Your Attachment to Sex
Hey hopeful romantic,
Before I get into this week’s newsletter, I want you to know you only have a few more days to grab your ticket to my completely re-vamped Anxious Attachment Workshop.
In the workshop you’ll learn:
What attachment theory and protest behaviors are
Why an anxious attachment isn’t something to be ashamed of
Ways to self-soothe when you’re triggered
Mindset exercises to help rewire your brain
Plus, there will be a live Q&A at the end to ask all your questions
If you can’t make the workshop, a recording will be sent out after so you can watch it on your own time.
If feeling more secure in your love life sounds like something you want, then this workshop is for you! Use WWK5 for $5 off!
Now, let’s talk about sex. More specifically, how your anxious attachment affects it.

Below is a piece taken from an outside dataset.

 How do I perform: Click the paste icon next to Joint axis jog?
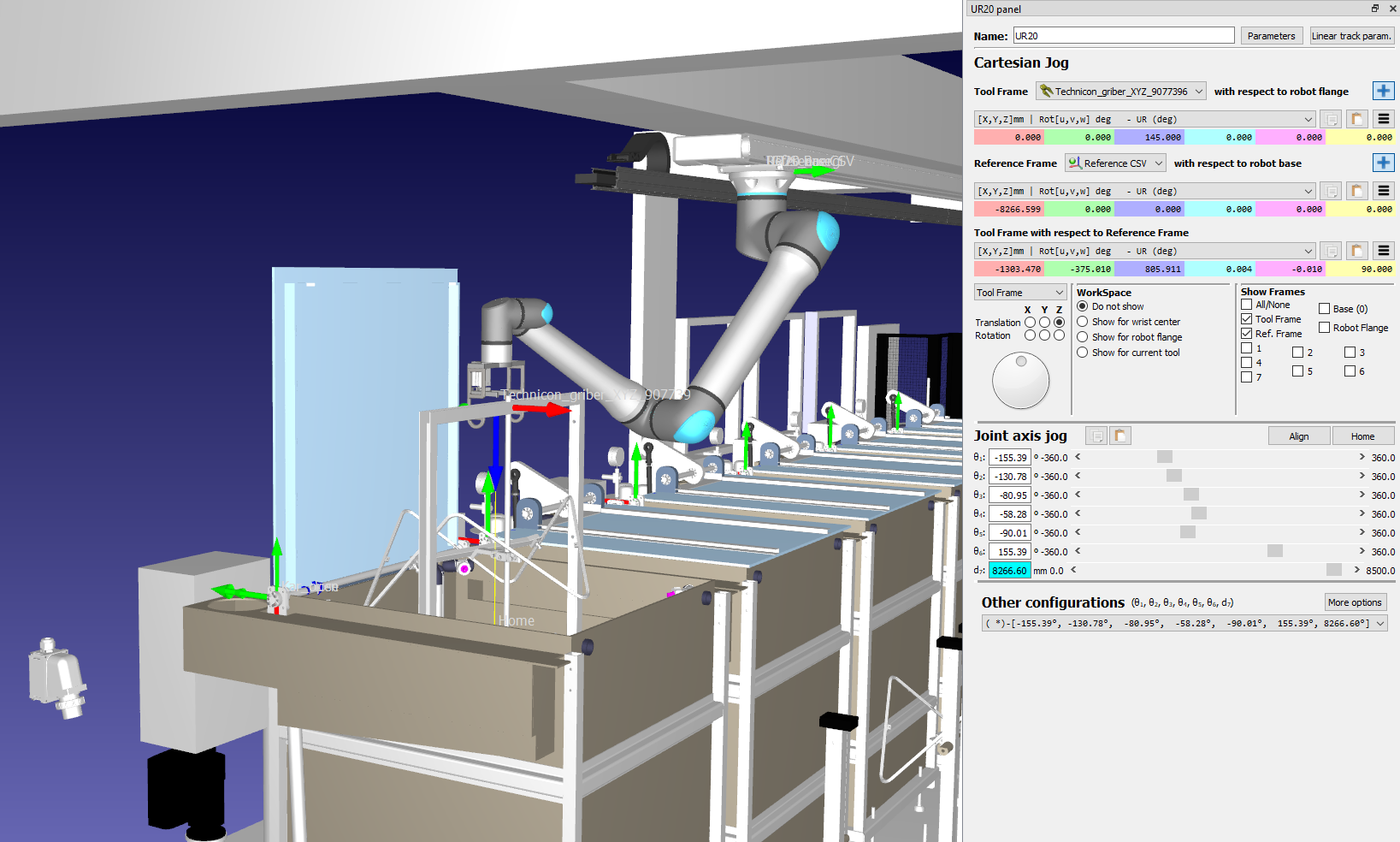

Generally, anxiously attached people attach a lot of meaning to sex. They either use it to confirm their partner loves them or to convince their partner to stay. They’re less likely to enjoy sex and only focus on the other person’s needs.
When they have sex with someone new, they become more attached to that person than a secure or avoidantly attached person would. They’re more likely to feel bad about their performance, the look of their body, and sex in general.
Sound like you?
While working towards feeling more secure in general can translate to your sex life, there are a few things that might help you in the meantime.
First, state your emotional needs and anything that’s worrying you. Engaging in sex might feel like the best way to know someone cares about you, but it’s equivalent to playing games. Instead, talk about what’s going on.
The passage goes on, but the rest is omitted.